TEMPO.CO, Jakarta - Komisi Pemberantasan Korupsi akan mempelajari putusan majelis hakim Pengadilan Negeri Jakarta Barat yang menolak gugatan Perhimpunan Sosial Candra Naya terkait dengan lahan Rumah Sakit Sumber Waras. "Kami akan pelajari putusan tersebut apakah ada kaitan atau tidak dengan penyelidikan yang sedang berjalan," kata juru bicara KPK, Febri Diansyah, melalui pesan pendek, Rabu, 11 Januari 2017.
Pada putusan yang dibacakan Selasa, 10 Januari 2017, hakim menyatakan Yayasan Kesehatan Sumber Waras (YKSW) sah menjual lahan Rumah Sakit Sumber Waras ke Pemerintah Provinsi DKI Jakarta. "Menolak gugatan penggugat dan menghukum penggugat untuk memikul biaya perkara Rp 516 ribu," kata ketua majelis hakim, M. Arifin, saat membacakan putusan.
Baca: Kasus Sumber Waras, Hakim Tolak Gugatan Candra Naya
Sengketa ini bermula saat YKSW menjual lahan Rumah Sakit Sumber Waras ke pemerintah DKI Jakarta pada akhir 2014. Lahan sekitar 3,8 hektare milik Sumber Waras hanya memiliki satu pintu masuk yang ada di lahan milik Perhimpunan Sosial Candra Naya.
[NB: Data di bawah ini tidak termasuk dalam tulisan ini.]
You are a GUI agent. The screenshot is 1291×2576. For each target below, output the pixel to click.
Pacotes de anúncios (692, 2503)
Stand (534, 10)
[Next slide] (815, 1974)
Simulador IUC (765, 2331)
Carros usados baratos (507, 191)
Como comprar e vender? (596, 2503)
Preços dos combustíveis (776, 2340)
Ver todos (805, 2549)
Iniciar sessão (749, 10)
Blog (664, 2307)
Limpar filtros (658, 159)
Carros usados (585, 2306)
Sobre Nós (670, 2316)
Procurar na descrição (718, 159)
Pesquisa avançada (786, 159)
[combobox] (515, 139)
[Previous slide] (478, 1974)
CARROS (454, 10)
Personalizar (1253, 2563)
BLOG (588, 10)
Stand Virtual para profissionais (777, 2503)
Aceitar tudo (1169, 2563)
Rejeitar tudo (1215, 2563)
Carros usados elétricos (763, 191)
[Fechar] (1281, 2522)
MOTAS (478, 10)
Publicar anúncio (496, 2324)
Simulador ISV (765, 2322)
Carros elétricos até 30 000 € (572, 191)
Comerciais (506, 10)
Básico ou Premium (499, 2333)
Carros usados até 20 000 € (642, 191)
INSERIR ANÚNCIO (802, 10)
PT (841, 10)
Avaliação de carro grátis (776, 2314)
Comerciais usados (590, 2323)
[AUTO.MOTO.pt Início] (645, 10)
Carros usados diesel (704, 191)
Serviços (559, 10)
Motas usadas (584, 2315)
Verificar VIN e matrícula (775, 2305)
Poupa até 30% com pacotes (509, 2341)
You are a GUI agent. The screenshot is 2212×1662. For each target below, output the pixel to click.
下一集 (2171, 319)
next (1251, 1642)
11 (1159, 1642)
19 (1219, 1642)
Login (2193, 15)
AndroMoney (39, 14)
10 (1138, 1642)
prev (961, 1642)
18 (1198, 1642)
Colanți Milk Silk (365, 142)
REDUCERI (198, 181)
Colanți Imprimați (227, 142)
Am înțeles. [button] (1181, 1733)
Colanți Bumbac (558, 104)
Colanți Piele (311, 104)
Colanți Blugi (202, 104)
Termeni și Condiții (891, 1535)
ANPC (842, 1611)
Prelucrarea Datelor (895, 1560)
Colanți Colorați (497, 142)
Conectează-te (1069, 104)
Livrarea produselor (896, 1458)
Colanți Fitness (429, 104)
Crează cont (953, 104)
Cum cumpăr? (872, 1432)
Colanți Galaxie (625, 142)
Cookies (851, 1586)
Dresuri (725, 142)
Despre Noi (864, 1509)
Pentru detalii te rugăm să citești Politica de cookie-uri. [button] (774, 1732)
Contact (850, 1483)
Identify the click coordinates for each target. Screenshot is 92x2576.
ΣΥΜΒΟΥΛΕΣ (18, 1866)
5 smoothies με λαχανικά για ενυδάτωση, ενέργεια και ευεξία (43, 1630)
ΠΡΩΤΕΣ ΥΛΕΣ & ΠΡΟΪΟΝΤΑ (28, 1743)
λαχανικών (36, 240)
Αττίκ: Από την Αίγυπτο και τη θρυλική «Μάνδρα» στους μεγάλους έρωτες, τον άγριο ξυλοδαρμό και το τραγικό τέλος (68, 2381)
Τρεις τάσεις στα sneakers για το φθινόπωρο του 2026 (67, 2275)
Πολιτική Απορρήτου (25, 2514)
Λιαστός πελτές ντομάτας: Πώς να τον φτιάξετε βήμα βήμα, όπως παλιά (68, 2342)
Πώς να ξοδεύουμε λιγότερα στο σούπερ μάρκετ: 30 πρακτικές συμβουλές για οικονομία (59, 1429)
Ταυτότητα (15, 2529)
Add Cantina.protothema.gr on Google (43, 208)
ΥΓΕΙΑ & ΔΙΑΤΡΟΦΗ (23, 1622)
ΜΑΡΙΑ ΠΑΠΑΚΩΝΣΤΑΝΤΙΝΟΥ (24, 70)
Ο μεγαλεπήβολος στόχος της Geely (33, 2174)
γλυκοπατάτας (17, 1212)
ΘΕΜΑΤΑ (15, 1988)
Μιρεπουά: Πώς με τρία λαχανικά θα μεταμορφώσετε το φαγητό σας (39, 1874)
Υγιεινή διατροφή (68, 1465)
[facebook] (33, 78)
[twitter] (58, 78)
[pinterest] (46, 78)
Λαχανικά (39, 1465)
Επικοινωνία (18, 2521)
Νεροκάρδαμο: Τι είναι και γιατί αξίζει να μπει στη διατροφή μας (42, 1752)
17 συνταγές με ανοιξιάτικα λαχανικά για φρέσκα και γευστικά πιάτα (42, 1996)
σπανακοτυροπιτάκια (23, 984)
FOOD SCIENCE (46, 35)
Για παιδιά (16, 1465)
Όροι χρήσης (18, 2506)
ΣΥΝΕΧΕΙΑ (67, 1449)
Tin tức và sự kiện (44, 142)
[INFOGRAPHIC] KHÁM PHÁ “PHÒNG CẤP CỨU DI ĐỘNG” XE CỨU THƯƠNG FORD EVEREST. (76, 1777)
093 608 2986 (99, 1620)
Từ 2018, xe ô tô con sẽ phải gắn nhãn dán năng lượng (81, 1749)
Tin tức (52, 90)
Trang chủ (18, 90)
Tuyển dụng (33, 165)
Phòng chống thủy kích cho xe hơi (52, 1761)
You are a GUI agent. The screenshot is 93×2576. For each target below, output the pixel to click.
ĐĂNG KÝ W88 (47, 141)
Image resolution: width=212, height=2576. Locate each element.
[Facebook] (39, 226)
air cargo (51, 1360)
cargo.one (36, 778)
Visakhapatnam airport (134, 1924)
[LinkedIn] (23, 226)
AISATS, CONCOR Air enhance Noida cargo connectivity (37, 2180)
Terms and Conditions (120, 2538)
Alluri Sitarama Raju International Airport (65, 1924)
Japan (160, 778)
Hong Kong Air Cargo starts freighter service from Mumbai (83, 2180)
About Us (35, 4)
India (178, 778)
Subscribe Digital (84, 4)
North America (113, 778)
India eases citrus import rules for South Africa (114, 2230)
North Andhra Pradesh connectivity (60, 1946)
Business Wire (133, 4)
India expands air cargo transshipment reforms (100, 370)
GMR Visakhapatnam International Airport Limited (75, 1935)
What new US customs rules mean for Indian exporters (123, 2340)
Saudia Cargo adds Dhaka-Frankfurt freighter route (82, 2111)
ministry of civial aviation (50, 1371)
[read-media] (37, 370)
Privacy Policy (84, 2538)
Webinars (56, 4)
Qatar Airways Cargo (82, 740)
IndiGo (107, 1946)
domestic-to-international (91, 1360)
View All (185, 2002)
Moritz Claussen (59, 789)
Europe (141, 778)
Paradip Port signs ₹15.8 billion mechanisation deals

Dalam perjanjian jual-beli, Sumber Waras mengatakan Pemprov dapat menggunakan gerbang tersebut sebagai akses keluar-masuk.
Perhimpunan Sosial Candra Naya lalu menggugat agar pengalihan tanah dari YKSW kepada pemerintah DKI dibatalkan. Menurut mereka, perjanjian jual-beli itu cacat hukum karena tidak melibatkan mereka. Maka Perhimpunan Sosial Candra Naya menggugat YKSW dan turut menggugat Pemprov DKI pada Juni 2016.
Baca: KPK Tetap Usut Sumber Waras, Ini Alasannya
Berdasarkan bukti, fakta, dan saksi ahli dalam persidangan, hakim memutuskan tanah seluas 3,8 hektare tersebut adalah sah milik YKSW. Hakim menyatakan Perhimpunan Sosial Candra Naya tidak bisa mengajukan bukti ataupun saksi yang memastikan lahan Sumber Waras masih dalam kewenangan Candra Naya.
Sengketa Sumber Waras ini tak hanya dipersoalkan Candra Naya. Badan Pemeriksa Keuangan (BPK) juga melaporkan adanya kesalahan prosedur yang dilakukan pemerintah DKI dalam pembelian lahan senilai Rp 800 miliar ini. Menurut BPK, harga lahan yang dibeli jauh lebih mahal sehingga merugikan keuangan daerah senilai Rp 191 miliar atau 25 persen dari nilai yang dibayarkan.
KPK kemudian meminta BPK mengaudit ulang pembelian lahan yang menggunakan Anggaran Pendapatan dan Belanja Daerah Perubahan 2014 itu. Pada hasil audit investigasi yang diserahkan kepada KPK pada 7 Desember 2015, BPK kembali menyimpulkan bahwa prosedur pembelian sebagian lahan RS Sumber Waras menyalahi aturan.
Pada 14 Juni 2016, KPK mengungkapkan tidak ada indikasi korupsi dalam sengketa pembelian lahan Rumah Sakit Sumber Waras. Namun, hingga saat ini Febri menyatakan lembaganya masih melakukan penyelidikan terhadap sengketa pembelian lahan itu.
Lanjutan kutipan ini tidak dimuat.